<<<<

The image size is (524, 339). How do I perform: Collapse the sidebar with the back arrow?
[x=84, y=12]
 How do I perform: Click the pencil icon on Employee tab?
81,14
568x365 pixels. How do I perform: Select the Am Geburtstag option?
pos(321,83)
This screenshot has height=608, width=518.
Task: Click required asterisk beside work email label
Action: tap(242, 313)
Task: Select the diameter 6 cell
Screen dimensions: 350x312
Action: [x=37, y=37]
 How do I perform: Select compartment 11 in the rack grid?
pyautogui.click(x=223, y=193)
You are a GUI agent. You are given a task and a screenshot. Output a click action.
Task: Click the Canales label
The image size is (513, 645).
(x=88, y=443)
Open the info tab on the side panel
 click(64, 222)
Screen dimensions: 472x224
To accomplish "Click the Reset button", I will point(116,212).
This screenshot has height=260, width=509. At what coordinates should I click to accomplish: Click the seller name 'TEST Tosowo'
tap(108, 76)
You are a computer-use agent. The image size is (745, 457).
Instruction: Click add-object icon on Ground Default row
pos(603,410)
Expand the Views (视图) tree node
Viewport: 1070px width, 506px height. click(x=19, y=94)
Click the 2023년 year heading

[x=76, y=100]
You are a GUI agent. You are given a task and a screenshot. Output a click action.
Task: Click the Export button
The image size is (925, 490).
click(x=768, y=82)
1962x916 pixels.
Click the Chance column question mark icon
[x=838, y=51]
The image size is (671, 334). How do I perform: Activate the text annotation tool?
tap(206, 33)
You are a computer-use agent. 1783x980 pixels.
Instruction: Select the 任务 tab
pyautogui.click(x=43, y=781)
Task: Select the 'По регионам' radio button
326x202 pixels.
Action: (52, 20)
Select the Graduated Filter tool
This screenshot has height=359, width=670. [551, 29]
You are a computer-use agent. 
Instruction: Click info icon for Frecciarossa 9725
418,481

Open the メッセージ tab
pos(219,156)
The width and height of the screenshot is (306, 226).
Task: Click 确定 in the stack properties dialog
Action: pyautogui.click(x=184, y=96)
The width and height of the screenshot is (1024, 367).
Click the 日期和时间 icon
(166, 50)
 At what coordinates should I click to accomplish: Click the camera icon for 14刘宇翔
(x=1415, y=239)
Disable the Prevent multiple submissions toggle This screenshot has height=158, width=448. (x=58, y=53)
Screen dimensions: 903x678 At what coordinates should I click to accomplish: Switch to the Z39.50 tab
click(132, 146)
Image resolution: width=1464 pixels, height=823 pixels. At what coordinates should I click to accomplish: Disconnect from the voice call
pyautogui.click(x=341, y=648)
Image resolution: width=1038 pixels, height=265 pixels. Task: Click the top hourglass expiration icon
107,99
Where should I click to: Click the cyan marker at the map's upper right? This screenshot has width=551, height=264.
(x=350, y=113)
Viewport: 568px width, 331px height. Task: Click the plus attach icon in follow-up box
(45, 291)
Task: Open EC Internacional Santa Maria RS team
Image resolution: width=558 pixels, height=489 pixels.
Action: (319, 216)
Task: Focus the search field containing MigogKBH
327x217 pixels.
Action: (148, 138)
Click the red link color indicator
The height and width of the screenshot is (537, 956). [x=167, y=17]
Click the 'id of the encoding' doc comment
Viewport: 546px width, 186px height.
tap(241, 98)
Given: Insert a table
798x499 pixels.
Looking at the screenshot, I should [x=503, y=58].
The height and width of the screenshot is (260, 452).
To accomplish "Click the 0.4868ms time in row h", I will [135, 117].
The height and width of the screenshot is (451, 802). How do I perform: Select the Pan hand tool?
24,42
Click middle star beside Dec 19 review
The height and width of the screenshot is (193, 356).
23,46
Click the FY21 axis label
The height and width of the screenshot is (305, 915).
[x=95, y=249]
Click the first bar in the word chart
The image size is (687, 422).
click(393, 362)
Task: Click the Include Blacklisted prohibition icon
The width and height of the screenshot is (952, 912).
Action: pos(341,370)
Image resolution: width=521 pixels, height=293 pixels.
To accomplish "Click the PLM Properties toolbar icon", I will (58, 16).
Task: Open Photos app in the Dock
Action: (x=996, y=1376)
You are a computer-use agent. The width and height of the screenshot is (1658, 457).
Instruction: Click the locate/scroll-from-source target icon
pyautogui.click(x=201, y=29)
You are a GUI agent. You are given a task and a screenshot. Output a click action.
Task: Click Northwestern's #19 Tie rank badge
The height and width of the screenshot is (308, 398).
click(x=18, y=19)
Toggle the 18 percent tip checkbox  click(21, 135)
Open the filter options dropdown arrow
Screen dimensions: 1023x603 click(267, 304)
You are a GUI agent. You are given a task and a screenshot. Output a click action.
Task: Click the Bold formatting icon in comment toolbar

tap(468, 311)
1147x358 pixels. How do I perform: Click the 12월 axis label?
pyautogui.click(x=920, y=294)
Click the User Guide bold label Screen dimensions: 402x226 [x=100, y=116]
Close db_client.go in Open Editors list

>>>>

Assignment: Using the data above, repeat exactly the lines that begin at the line with "Click the 'id of the encoding' doc comment" and end at the line with "You are a computer-use agent. The width", both ends included.

Result of the exercise:
Click the 'id of the encoding' doc comment
Viewport: 546px width, 186px height.
tap(241, 98)
Given: Insert a table
798x499 pixels.
Looking at the screenshot, I should [x=503, y=58].
The height and width of the screenshot is (260, 452).
To accomplish "Click the 0.4868ms time in row h", I will [135, 117].
The height and width of the screenshot is (451, 802). How do I perform: Select the Pan hand tool?
24,42
Click middle star beside Dec 19 review
The height and width of the screenshot is (193, 356).
23,46
Click the FY21 axis label
The height and width of the screenshot is (305, 915).
[x=95, y=249]
Click the first bar in the word chart
The image size is (687, 422).
click(393, 362)
Task: Click the Include Blacklisted prohibition icon
The width and height of the screenshot is (952, 912).
Action: pos(341,370)
Image resolution: width=521 pixels, height=293 pixels.
To accomplish "Click the PLM Properties toolbar icon", I will (58, 16).
Task: Open Photos app in the Dock
Action: (x=996, y=1376)
You are a computer-use agent. The width and height of the screenshot is (1658, 457).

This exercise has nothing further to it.